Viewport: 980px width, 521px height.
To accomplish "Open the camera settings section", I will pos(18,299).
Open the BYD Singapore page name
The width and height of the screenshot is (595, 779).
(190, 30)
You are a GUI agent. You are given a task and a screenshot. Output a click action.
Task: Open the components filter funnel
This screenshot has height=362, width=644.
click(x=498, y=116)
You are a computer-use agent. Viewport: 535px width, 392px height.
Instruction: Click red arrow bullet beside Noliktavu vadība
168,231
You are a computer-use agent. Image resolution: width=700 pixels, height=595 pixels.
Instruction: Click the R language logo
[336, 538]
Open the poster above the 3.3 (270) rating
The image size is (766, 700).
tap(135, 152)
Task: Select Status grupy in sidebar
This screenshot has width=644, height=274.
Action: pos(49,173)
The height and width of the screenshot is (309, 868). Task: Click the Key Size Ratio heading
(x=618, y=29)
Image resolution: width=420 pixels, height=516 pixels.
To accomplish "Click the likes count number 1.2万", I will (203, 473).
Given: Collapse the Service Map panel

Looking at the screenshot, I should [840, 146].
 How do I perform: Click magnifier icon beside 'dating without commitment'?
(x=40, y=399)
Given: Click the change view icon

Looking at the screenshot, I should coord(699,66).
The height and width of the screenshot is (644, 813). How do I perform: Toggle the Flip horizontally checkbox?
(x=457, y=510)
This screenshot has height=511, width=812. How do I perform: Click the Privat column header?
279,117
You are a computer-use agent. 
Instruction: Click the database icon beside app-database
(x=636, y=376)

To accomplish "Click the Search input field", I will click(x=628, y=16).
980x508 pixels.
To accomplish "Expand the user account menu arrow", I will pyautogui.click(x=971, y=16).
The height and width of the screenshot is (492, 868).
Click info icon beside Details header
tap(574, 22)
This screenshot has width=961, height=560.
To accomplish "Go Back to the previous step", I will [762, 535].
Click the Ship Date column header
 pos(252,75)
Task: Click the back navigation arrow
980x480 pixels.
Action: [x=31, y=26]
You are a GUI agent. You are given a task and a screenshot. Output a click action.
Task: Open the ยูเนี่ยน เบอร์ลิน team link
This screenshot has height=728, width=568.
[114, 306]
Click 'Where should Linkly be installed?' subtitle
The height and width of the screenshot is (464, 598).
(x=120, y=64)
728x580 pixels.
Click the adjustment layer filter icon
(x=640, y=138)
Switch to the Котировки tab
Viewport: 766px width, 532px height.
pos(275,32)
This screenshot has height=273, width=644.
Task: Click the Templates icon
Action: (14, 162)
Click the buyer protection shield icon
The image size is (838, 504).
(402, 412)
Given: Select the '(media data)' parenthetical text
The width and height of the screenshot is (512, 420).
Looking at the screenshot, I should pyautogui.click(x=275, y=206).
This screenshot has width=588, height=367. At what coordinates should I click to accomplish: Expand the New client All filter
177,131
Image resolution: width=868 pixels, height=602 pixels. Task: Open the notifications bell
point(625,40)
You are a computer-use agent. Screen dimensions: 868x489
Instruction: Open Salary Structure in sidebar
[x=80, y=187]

____________________

_WHAT TO PRODUCE:_
Please filter the data down to the lines containing the word "computer".

_RESULT:_
You are a computer-use agent. Viewport: 535px width, 392px height.
You are a computer-use agent. Image resolution: width=700 pixels, height=595 pixels.
You are a computer-use agent. 
You are a computer-use agent. Screen dimensions: 868x489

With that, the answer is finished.